La hausse des taux, une bonne nouvelle pour les banques

7 Janvier 2016 Finance

L'un des tournants économiques de l'année 2015 aura été l'amorce du resserrement monétaire aux Etats-Unis. Parmi les conséquences possibles de cette hausse des taux courts, on entend souvent parler du risque de déstabilisation du système financier mondial, qui s'est surendetté pendant les années de taux zéro. Le sort des banques est en particulier un motif d'inquiétude.

Les manuels d'économie présentent les banques comme empruntant à court terme pour prêter à long terme. C'est la fameuse transformation de maturité qui permet d'utiliser l'épargne liquide des ménages pour financer l'économie. Quand les taux courts remontent, le coût de s'endetter à court terme est plus élevé, mais les revenus issus des prêts de long terme à taux fixe, eux ne changent pas. En général, les économistes s'attendent à ce que les banques voient leurs marges baisser, ce qui réduit leur capacité à prêter à l'économie réelle.

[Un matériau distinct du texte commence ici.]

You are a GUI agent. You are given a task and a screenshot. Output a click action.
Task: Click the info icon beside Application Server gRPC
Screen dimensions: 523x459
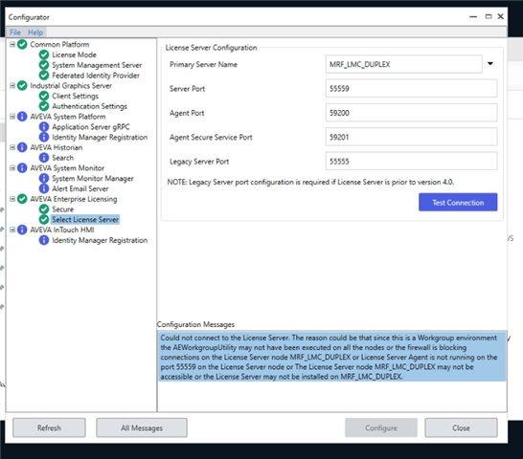click(x=44, y=126)
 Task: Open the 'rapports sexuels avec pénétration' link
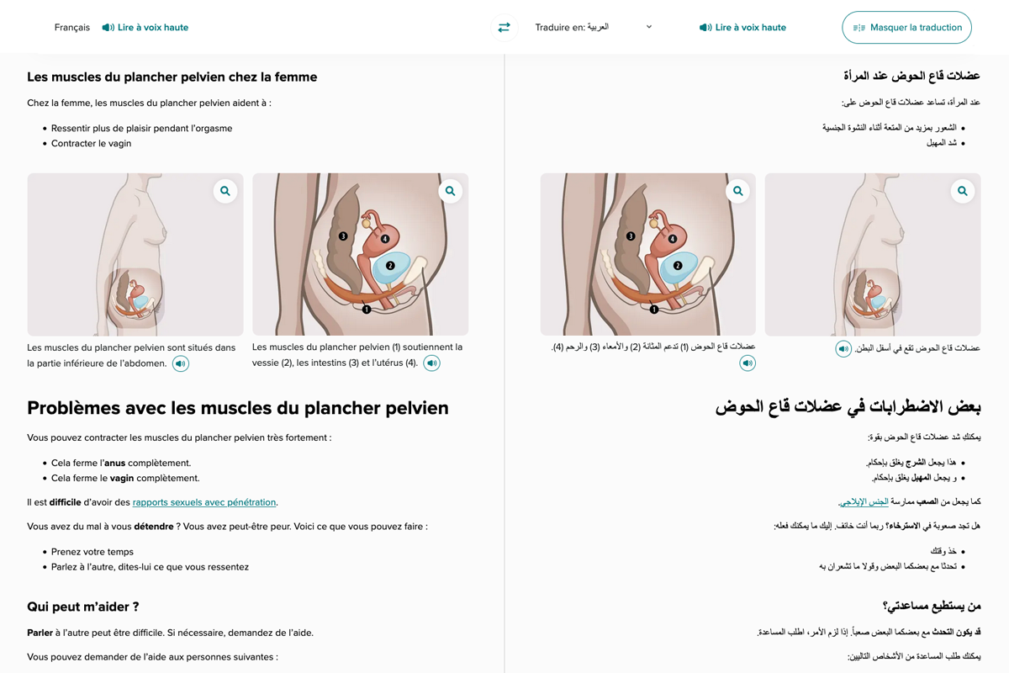point(204,502)
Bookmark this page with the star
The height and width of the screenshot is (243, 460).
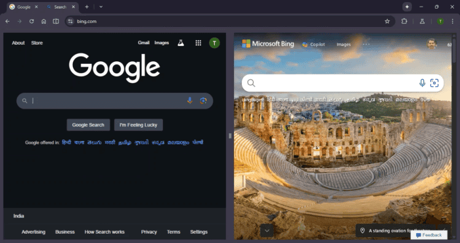387,21
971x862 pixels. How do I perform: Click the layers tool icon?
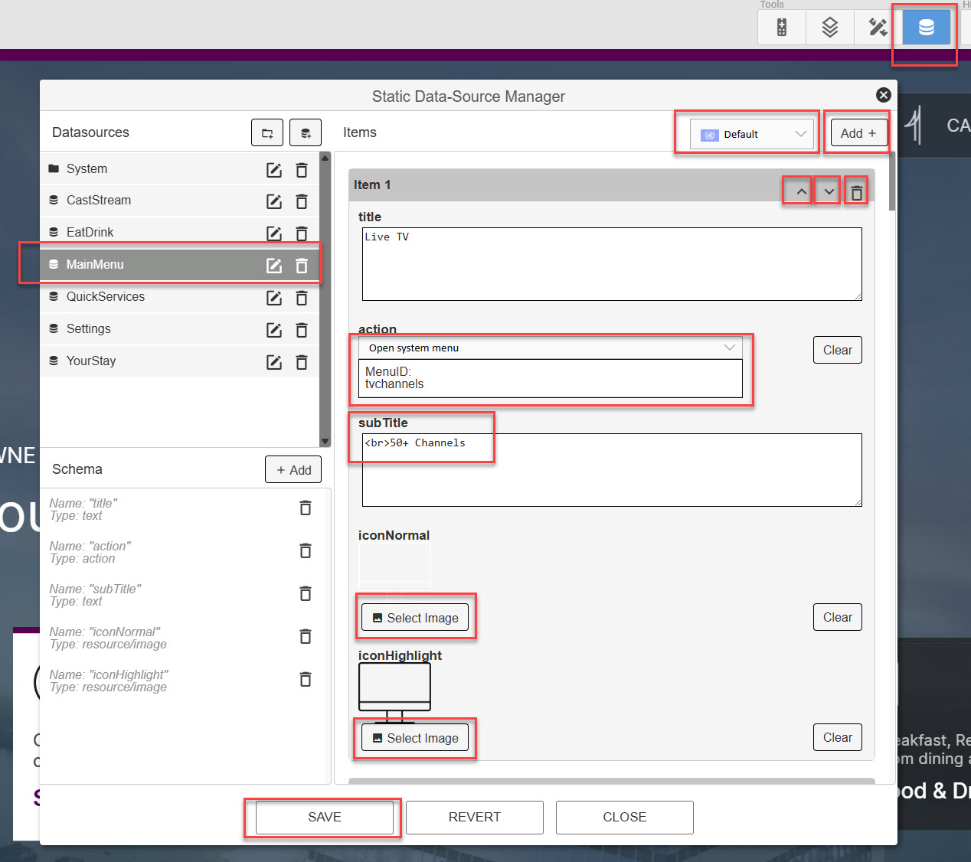pos(829,28)
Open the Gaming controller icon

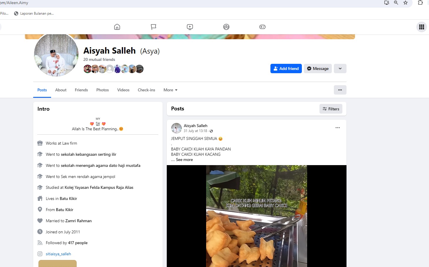click(x=262, y=27)
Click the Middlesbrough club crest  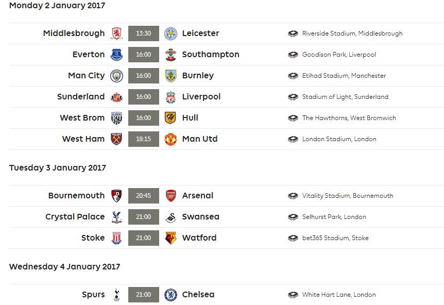pos(116,33)
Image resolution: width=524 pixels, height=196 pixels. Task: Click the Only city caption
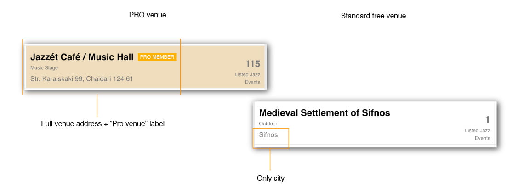271,179
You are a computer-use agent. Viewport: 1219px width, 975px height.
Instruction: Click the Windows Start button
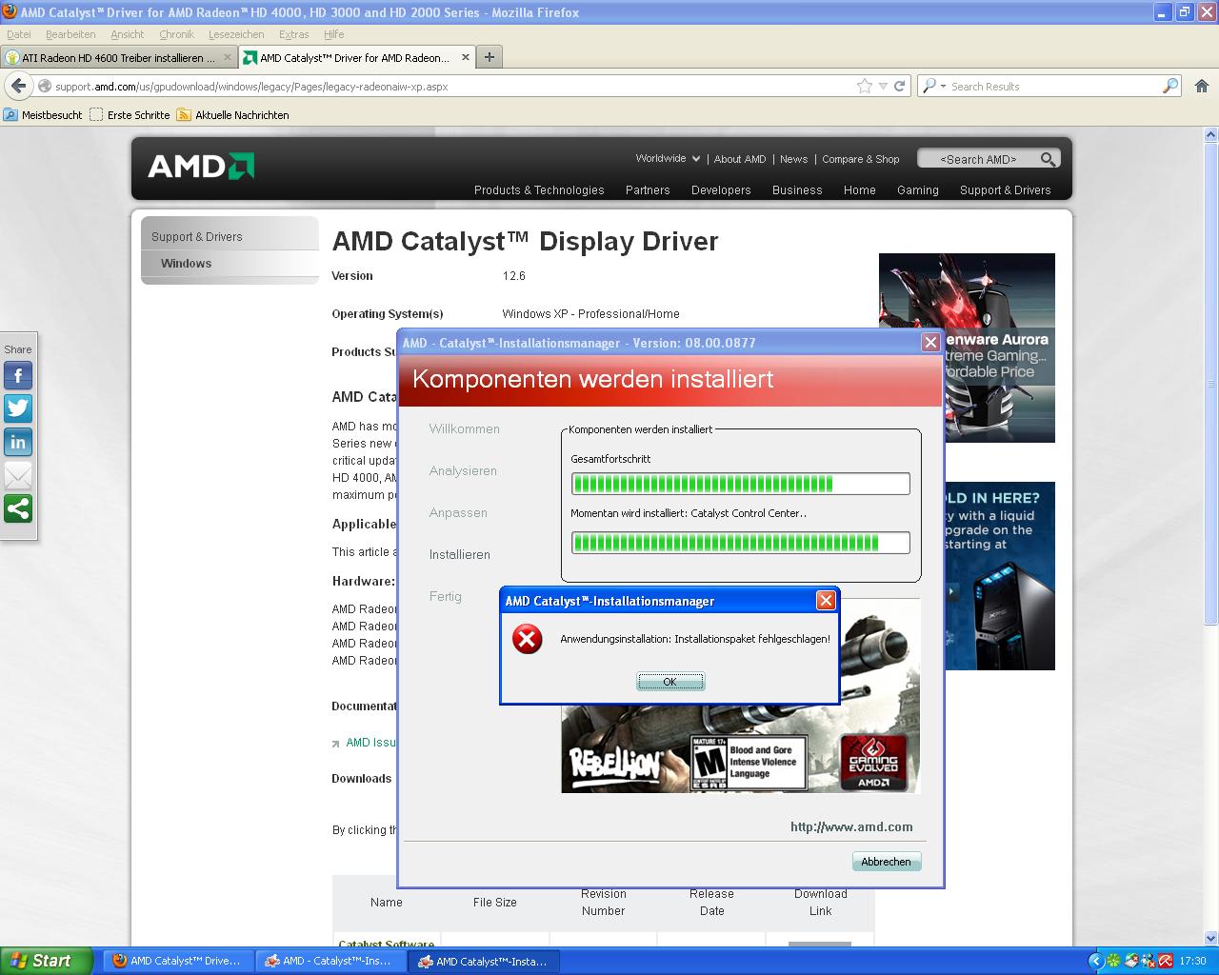click(x=46, y=961)
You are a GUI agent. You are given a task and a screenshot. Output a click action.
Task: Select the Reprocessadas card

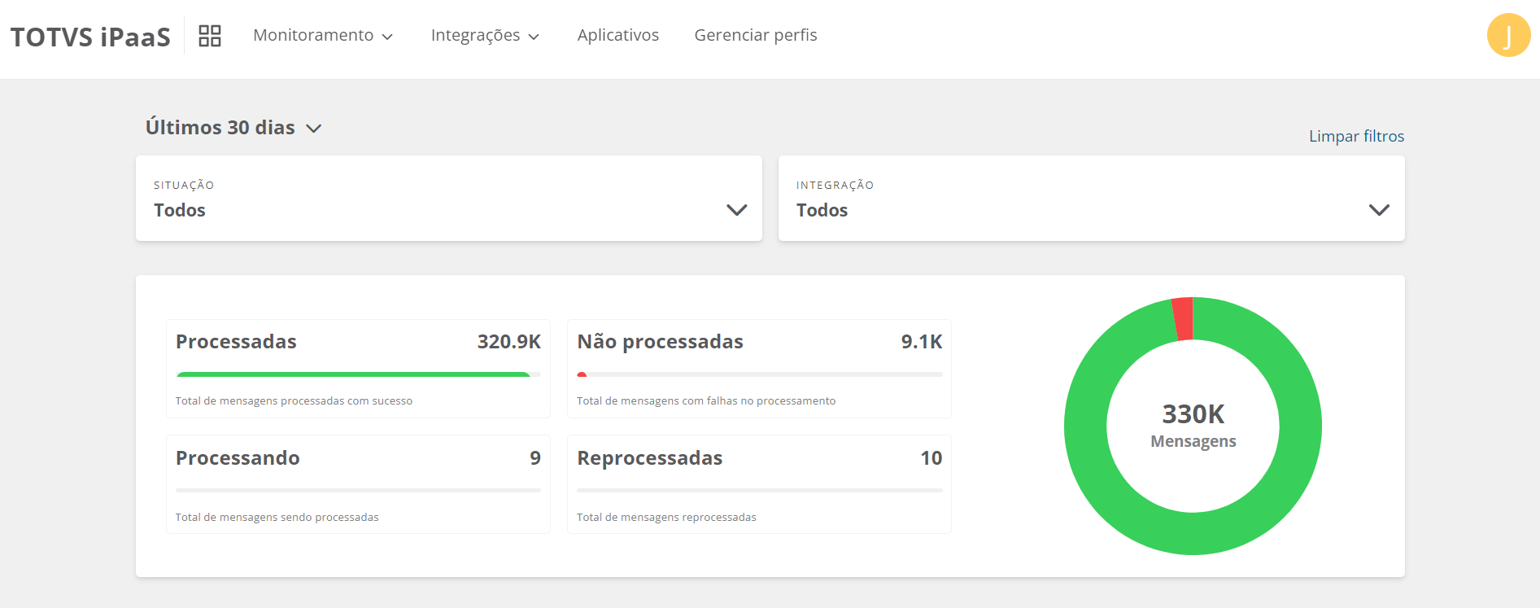click(759, 484)
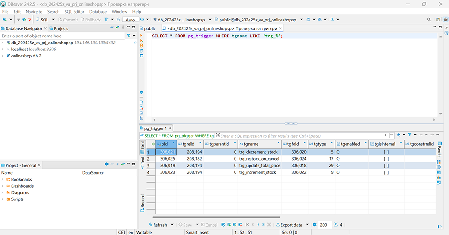Toggle tgisinternal checkbox for trg_decrement_stock row
The image size is (449, 235).
[386, 152]
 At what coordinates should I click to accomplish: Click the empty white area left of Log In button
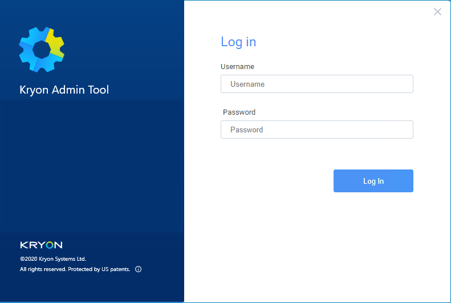point(274,181)
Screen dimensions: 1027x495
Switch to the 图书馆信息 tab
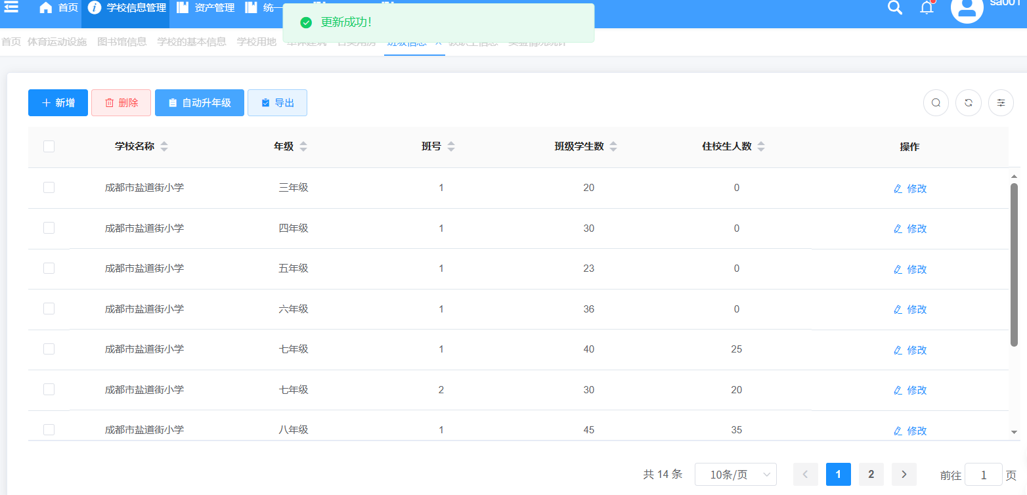[122, 42]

Il s'avère cependant que cette image d'Epinal colle mal à la réalité. Tout d'abord, les dépôts, qui sont une grande partie du financement de court terme des banques, ne sont pas de la dette classique : ils ne sont pas ou peu rémunérés, constituant de facto une dette à taux fixe et faible, et à forte « viscosité » : les déposants mettent beaucoup de temps à réagir aux hausses de taux et laissent traîner leur argent sur les comptes non rémunérés. Enfin, côté recettes, les prêts de long terme consentis par les banques sont souvent à taux variable, si bien que lorsque les taux montent, leurs revenus aussi. Toutes choses égales par ailleurs, aux Etats-Unis, les profits des banques augmentent en moyenne quand les taux remontent. Ce fait étonne souvent les experts, mais l'annonce surprise de maintien des taux à zéro en septembre dernier le confirme : l'indice des banques américaines avait alors accusé une nette baisse, de l'ordre de 2 %, lorsque la Fed avait choisi de ne pas augmenter ses taux. On peut d'ailleurs documenter cet effet directement dans le bilan des banques, que la Réserve fédérale américaine collecte, harmonise et diffuse au public en temps quasi réel. En prenant les derniers chiffres disponibles (décembre 2014), on peut calculer qu'une hausse hypothétique de 100 points de base des taux courts aurait pour effet d'augmenter les profits des banques américaines d'environ 60 milliards de dollars en année pleine, soit environ 10 % des profits totaux de 2014 ! En utilisant ces données, nous avons récemment établi avec David Sraer de Berkeley que cet effet est historiquement important et limite fortement l'effet négatif d'une hausse des taux sur les prêts bancaires.

En Europe, bien sûr, la situation peut être différente, car le bilan des banques est structuré différemment. En Belgique, aux Pays-Bas, ou en Allemagne, les banques font essentiellement des prêts à taux fixes pour l'immobilier ; inversement, en Italie, Portugal ou Espagne, le gros des prêts immobiliers sont à taux variables. Côté recettes, les banques du sud de l'Europe pourraient donc bénéficier d'une hausse des taux de la BCE alors que celles du Nord en souffriraient. Les banques françaises, même si c'est moins le cas aujourd'hui, sont historiquement plus dépendantes du financement de marché (donc ont un coût de financement plus sensible aux taux courts), et ont aussi tendance à prêter à taux fixe sur le marché immobilier. Elles pourraient donc souffrir d'un resserrement futur des taux européens. Mais, pour aller au-delà de ces spéculations, il faudrait disposer en Europe de la même qualité d'information qu'aux Etats-Unis. Malheureusement, les banques centrales nationales bloquent la diffusion de ces données au motif qu'il faut éviter de déclencher des paniques bancaires sur les banques les plus vulnérables. Il faut autoriser la BCE à mener une politique plus active de dissémination des données financières ; faute de quoi le système bancaire restera opaque et peu analysé… car les économistes européens continueront de travailler sur données américaines.